Today we briefly talked about something I’m not going to name for the students just yet, because we are still playing! We’re on a cliffhanger until Monday. We left this unresolved for now…
What I can tell you is that we looked at 3 × 4 × 5 and took a moment to solve it independently. When I asked students what they’d multiplied first, a great number of them were left-to-righters, solving 3 × 4, then multiplying the resulting 12 by 5. One student noted she’d started with 4 × 5 and multiplied 20 by 3.
Notice how the answer stays the same, no matter which factors you address first. It all comes down to personal preference, we decided. Would you rather multiply 12 x 5 or 3 x 20? A third student even noted you could shuffle the whole thing up because we understand the Commutative property: “Well, it doesn’t matter what order we multiply in, so you could do 3 × 5 first and multiply 15 by 4.”
This all got my teacher brain thinking about things we adults take for granted without a deep-dive. See, this is the math that helps explain something students already know but may not have clearly articulated a reason for yet: the reason you can “add a zero” or a few when you multiply a single digit by a multiple of ten. The kids generalize that process and conclude that you can simply solve for your basic fact and then, as the kids say, “add a zero.”

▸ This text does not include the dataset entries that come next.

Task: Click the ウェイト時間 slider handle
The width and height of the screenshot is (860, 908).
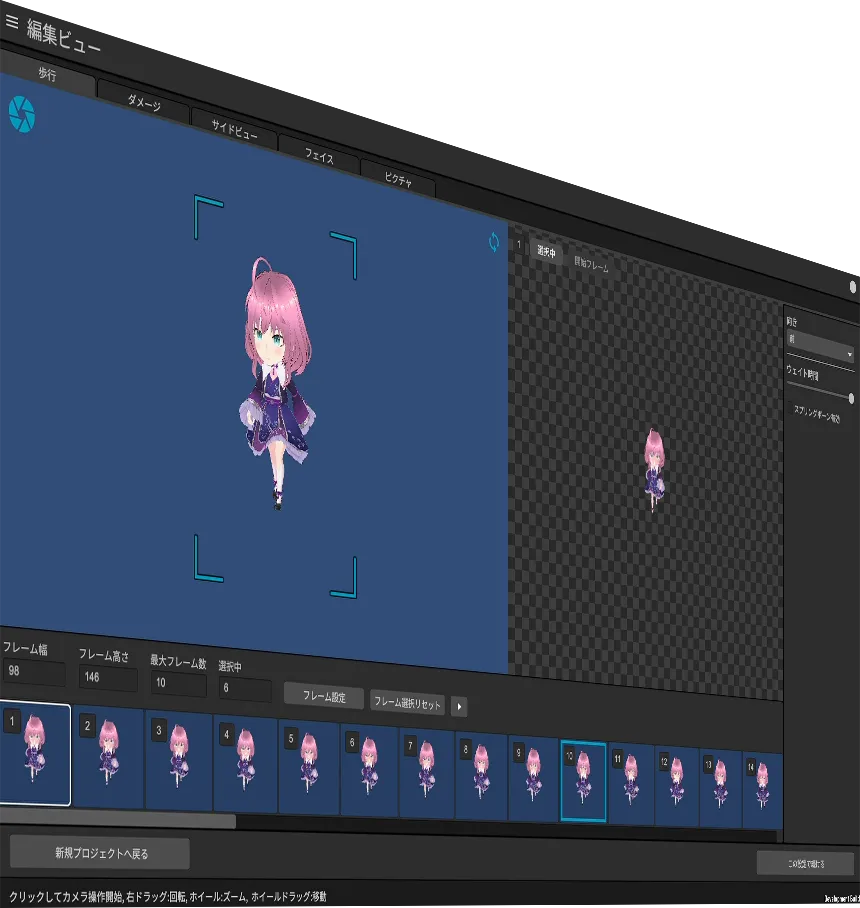Action: point(851,398)
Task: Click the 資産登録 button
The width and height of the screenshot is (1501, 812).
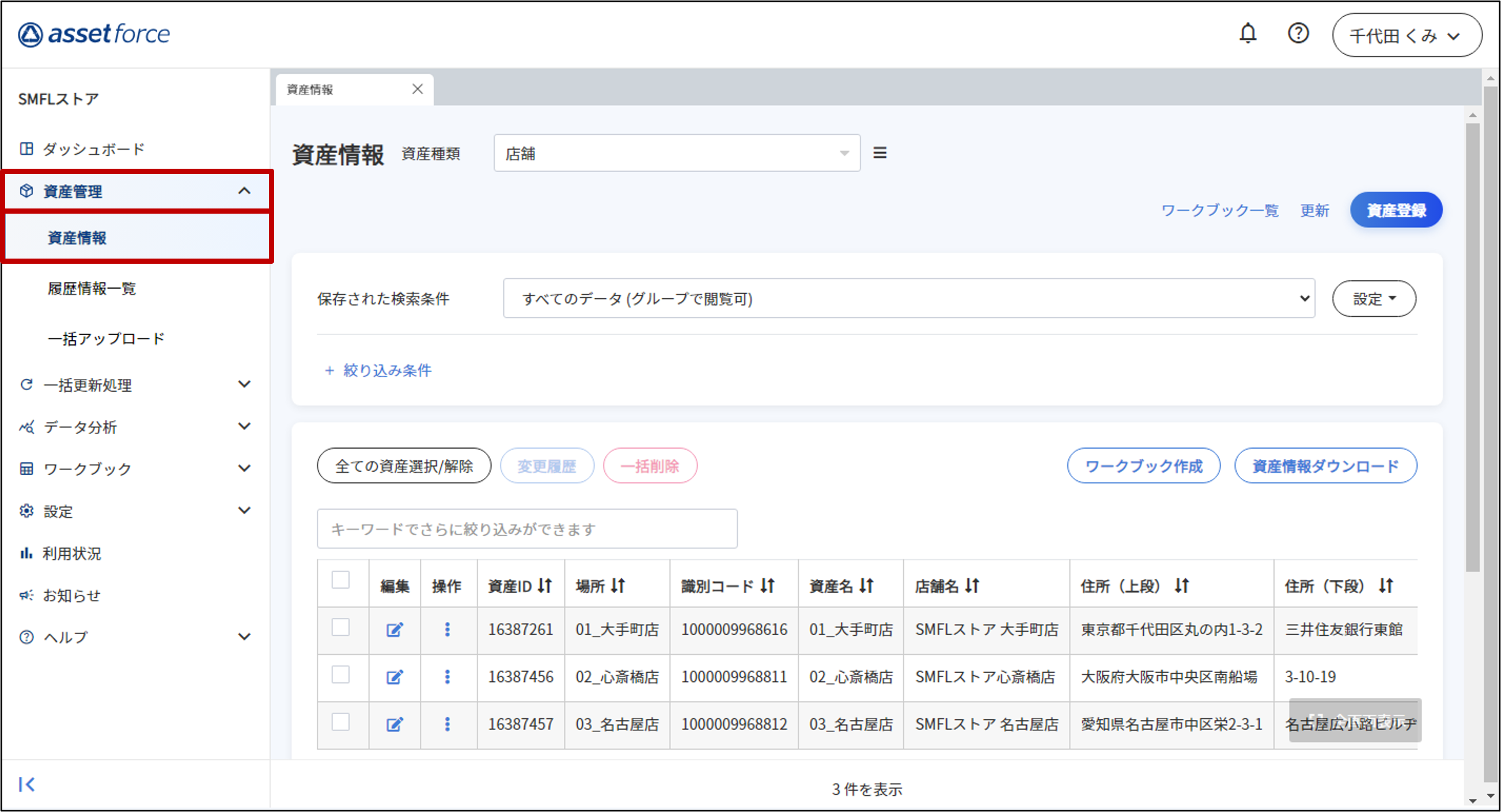Action: coord(1396,210)
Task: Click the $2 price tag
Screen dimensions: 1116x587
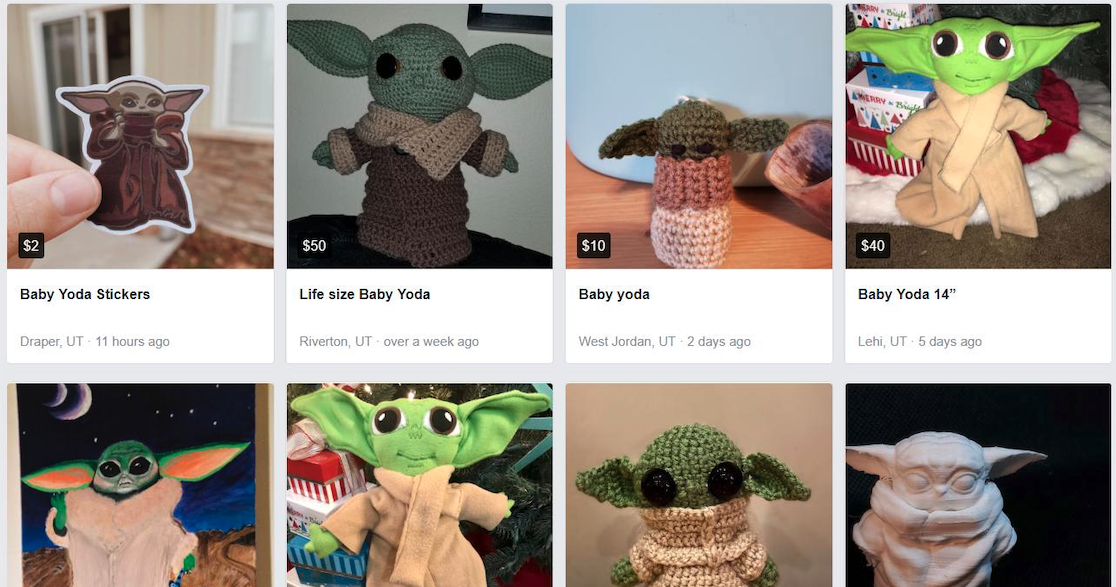Action: pyautogui.click(x=31, y=245)
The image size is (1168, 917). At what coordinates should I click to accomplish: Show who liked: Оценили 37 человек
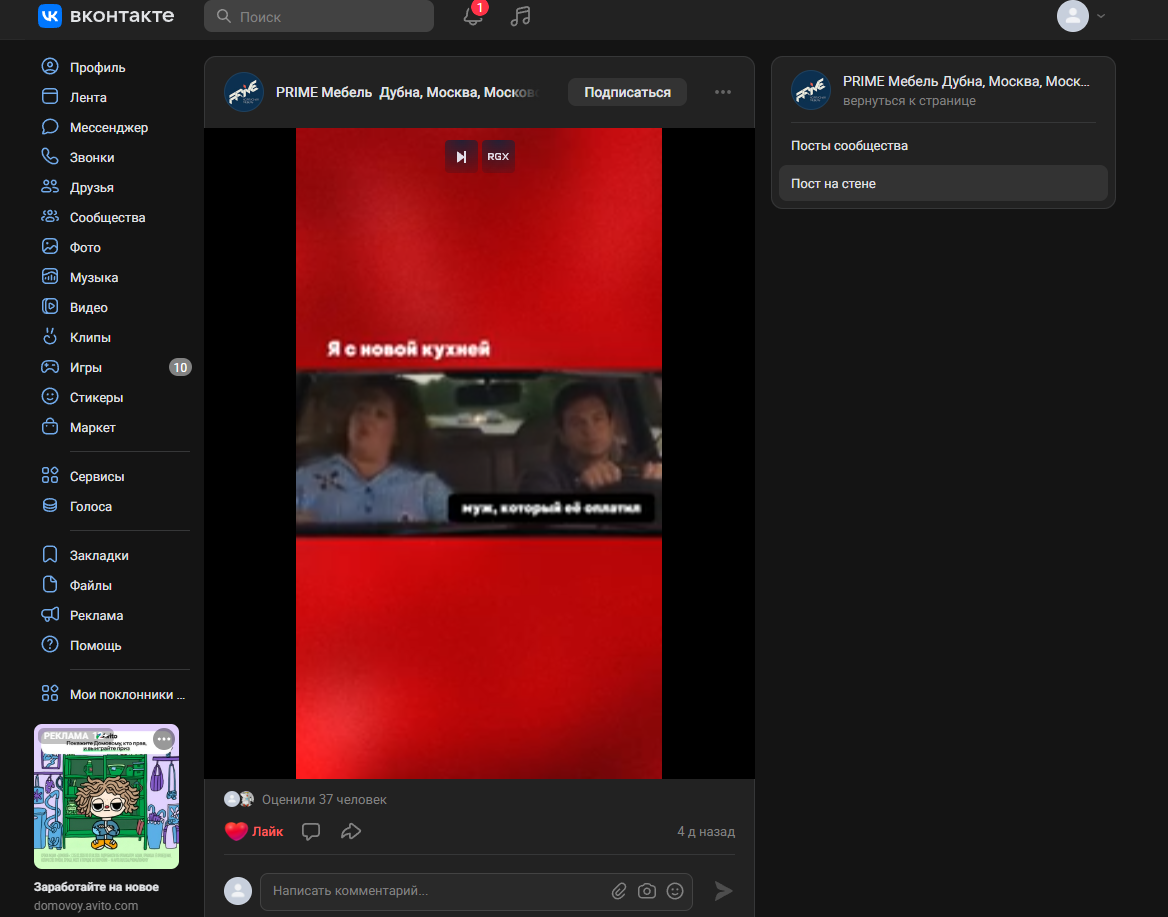[323, 800]
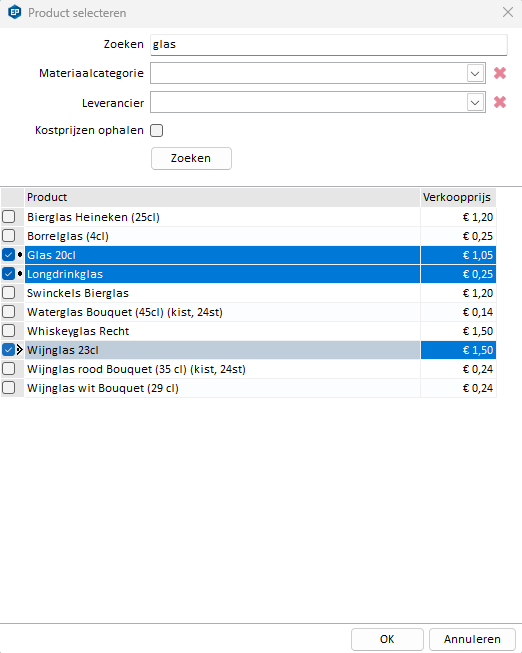This screenshot has width=522, height=653.
Task: Click the Zoeken search button
Action: (191, 158)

Here’s why it actually works: 70 is the same as 7 × 10. So 4 × 70 can be rewritten as 4 × 7 × 10. Solve 4 × 7 first, get 28, and then 28 × 10 is just 28 groups of ten. A cool 280. This is what unlocks multi-digit multiplication!
And there’s more!
And if you really want to get snazzy with the associative property, consider 16 × 18. You could see 16 as (2 × 8), and 18 as (2 × 9). That means when we multiply 16 x 18, it is equivalent to multiplying 2 × 8 × 2 × 9. Change the order of those small and friendly factors, and we get 2 × 2 × 8 × 9. Solve the brackets: 4 × 72. Double 72 to get 144, double again to get 288, because we know our fours are double doubles!
SO fun to puzzle through and we’ll have a name for all of this on Monday. The third grade is realizing that just like their basic addition and subtraction facts and their awareness of place value set them up for success when working with multi digit calculations, their basic multiplication facts set them up to basically conquer the world!